PROBLEM TO SOLVE: Quote exactly and only this range of lines in the data below: the line that holds "TabaccoAlcolCanapa (54, 309)" to the line that holds "FREELANCE (31, 377)", both included.

SOURCE DATA:
# # # # # # #

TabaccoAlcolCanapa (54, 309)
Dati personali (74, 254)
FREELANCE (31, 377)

# # # # # # #

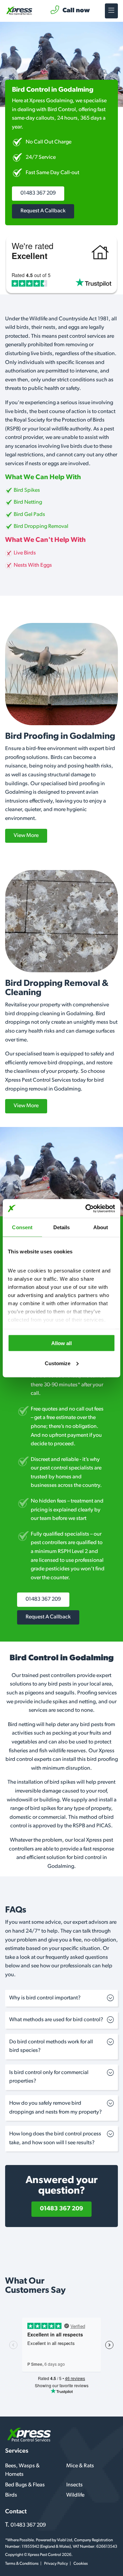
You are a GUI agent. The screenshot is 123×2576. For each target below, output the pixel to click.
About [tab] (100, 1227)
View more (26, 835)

# # # # # # #

TASK ANSWER:
TabaccoAlcolCanapa (54, 309)
Dati personali (74, 254)
FREELANCE (31, 377)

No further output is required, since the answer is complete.